Kenaikan harga saham ini dapat menjadi indikasi bahwa meskipun perusahaan diterpa isu penculikan enam warga Sumut, sentimen pasar terhadap saham INRU masih menunjukkan optimisme. Investor tampaknya masih melihat potensi positif dari kinerja perusahaan ini meski dihadapkan pada tantangan eksternal.
Pendapatan bersih perusahaan juga menunjukkan dinamika yang signifikan. Pada kuartal pertama 2024, INRU mencatat kerugian sebesar Rp45 miliar, dibandingkan dengan kerugian Rp72 miliar pada periode yang sama tahun sebelumnya. Pada tahun 2023, INRU mengalami kerugian bersih tahunan sebesar Rp398 miliar, dibandingkan dengan kerugian Rp319 miliar pada 2022.
Market cap atau kapitalisasi perusahaan tercatat sebesar Rp826 miliar dengan jumlah saham beredar sebanyak Rp1,39 miliar.
Valuasi dan Profitabilitas
Valuasi saham INRU menunjukkan bahwa rasio PE saat ini berada pada angka -4,62 untuk annualised dan -2,23 untuk trailing twelve months (TTM). Price to Sales (TTM) berada di angka 0,53, sementara Price to Book Value adalah 0,49. Price to Cashflow (TTM) tercatat sebesar 0,87 dan Price to Free Cashflow (TTM) sebesar 1,45. EV to EBITDA (TTM) berada di angka 22,49.
Rasio PE yang negatif menunjukkan perusahaan belum menghasilkan laba bersih positif dalam periode tertentu yang mengindikasikan kinerja keuangan yang kurang baik. Rasio Price to Sales dan Price to Book Value yang rendah menunjukkan saham INRU diperdagangkan dengan valuasi rendah relatif terhadap penjualan dan nilai buku perusahaan. Namun, EV to EBITDA yang tinggi menunjukkan beban utang perusahaan mungkin cukup besar dibandingkan dengan laba operasionalnya.
Dari sisi profitabilitas, Return on Assets (TTM) adalah -4,86 persen, Return on Equity (TTM) sebesar -21,76 persen, Gross Profit Margin (Quarter) adalah 17,29 persen, Operating Profit Margin (Quarter) sebesar 2,68 persen, dan Net Profit Margin (Quarter) adalah -14,70 persen.
Return on Assets dan Return on Equity yang negatif menunjukkan perusahaan mengalami kerugian dan tidak mampu menghasilkan pengembalian positif atas aset dan ekuitasnya. Gross Profit Margin yang cukup tinggi menunjukkan perusahaan masih mampu menghasilkan margin kotor yang baik, namun margin operasional dan laba bersih yang negatif menunjukkan beban operasional dan keuangan masih sangat besar.(*)

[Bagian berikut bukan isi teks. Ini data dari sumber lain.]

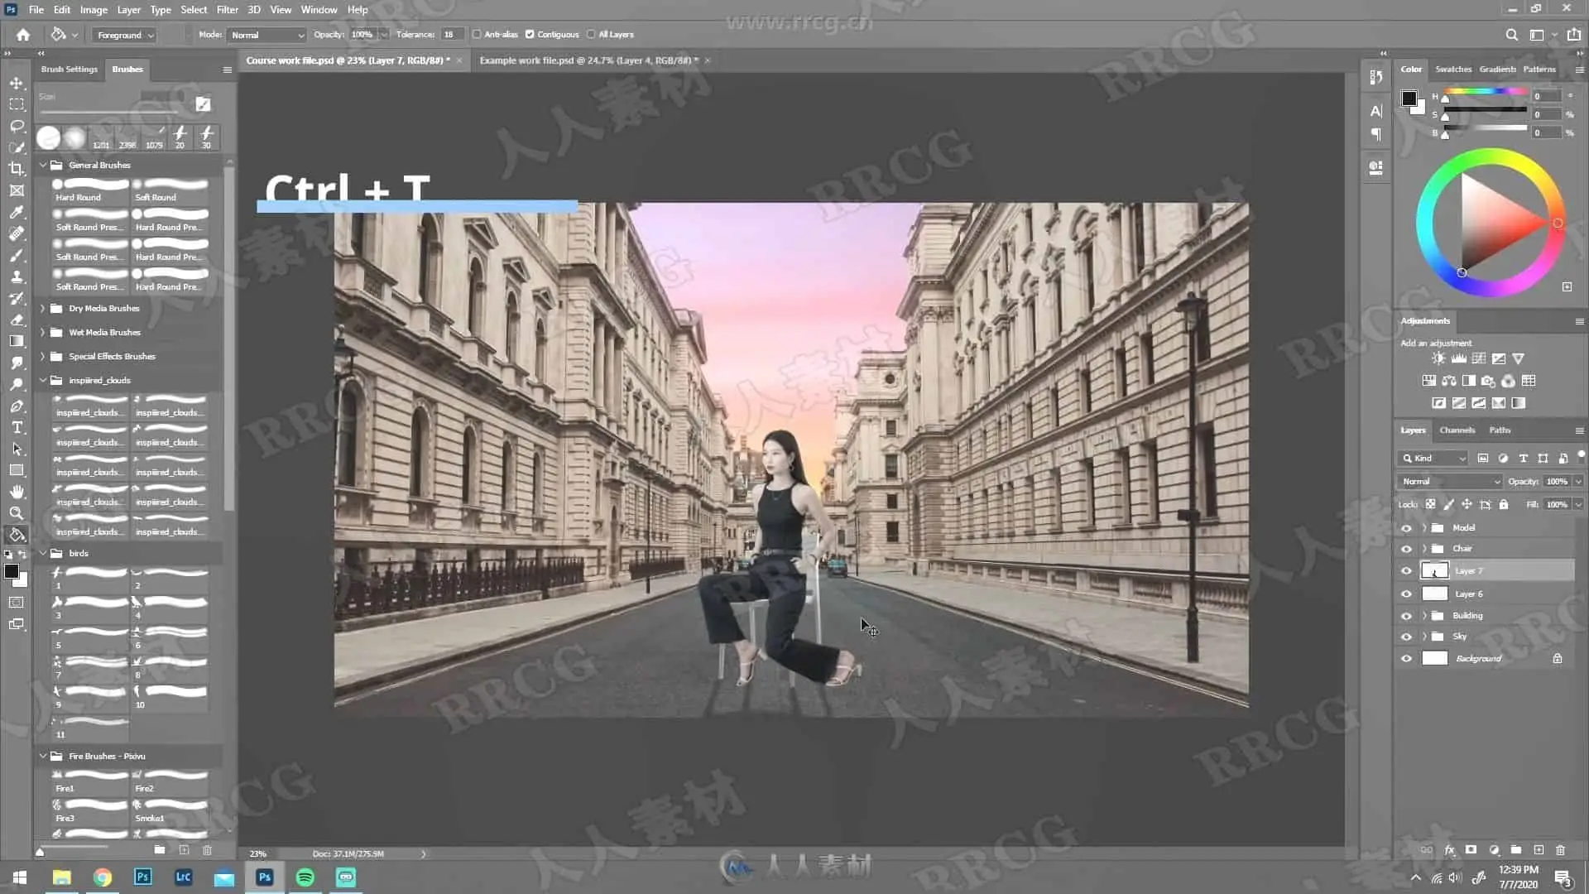Select the Horizontal Type tool
The height and width of the screenshot is (894, 1589).
coord(17,428)
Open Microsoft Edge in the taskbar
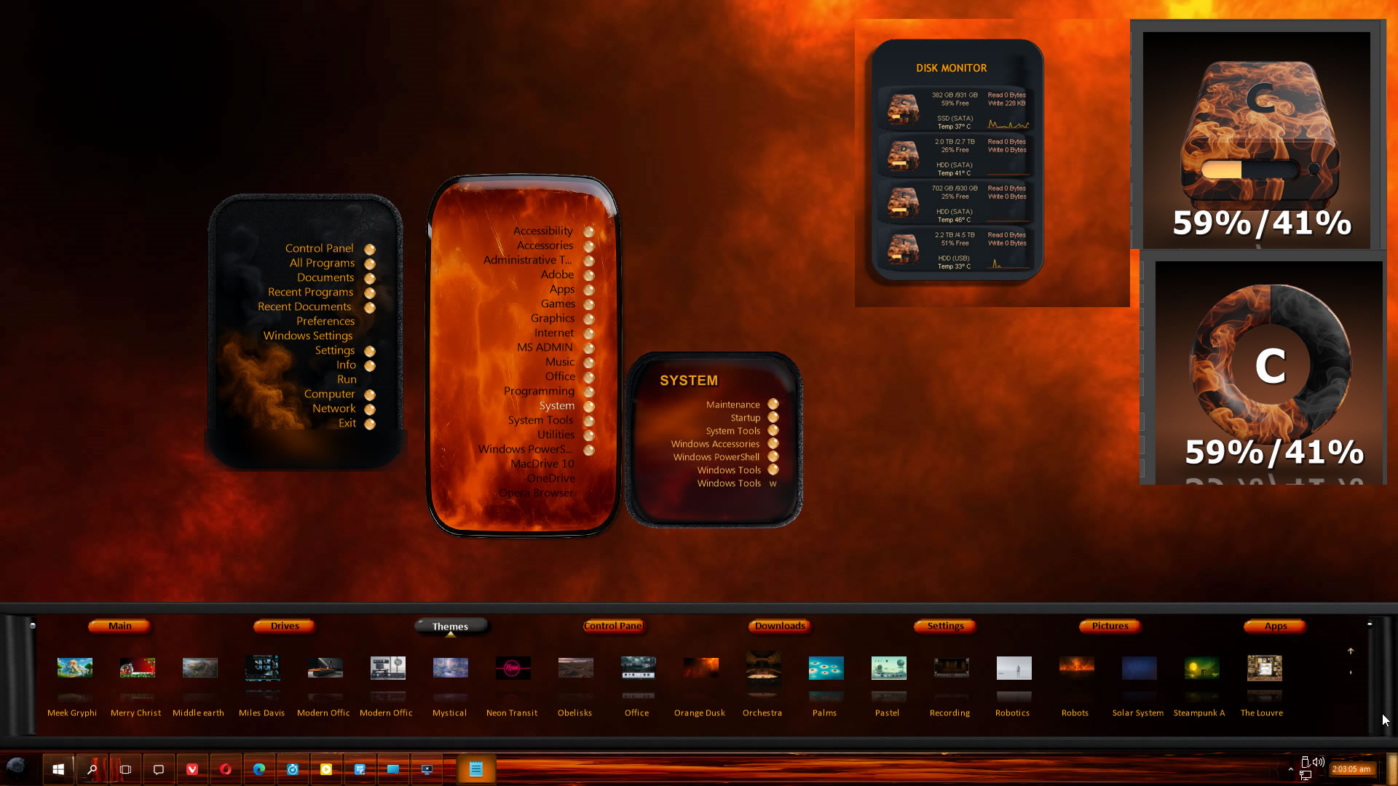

Artikel ini disediakan untuk tujuan informasi semata dan bukan merupakan ajakan, rekomendasi, atau instruksi untuk membeli atau menjual saham. Segala bentuk analisis dan rekomendasi saham sepenuhnya berasal dari pihak analis atau sekuritas yang bersangkutan. KabarBursa.com tidak bertanggung jawab atas keputusan investasi, kerugian, atau keuntungan yang timbul akibat penggunaan informasi dalam artikel ini. Keputusan investasi sepenuhnya merupakan tanggung jawab investor. Investor diharapkan melakukan riset independen dan mempertimbangkan risiko dengan cermat sebelum mengambil keputusan investasi.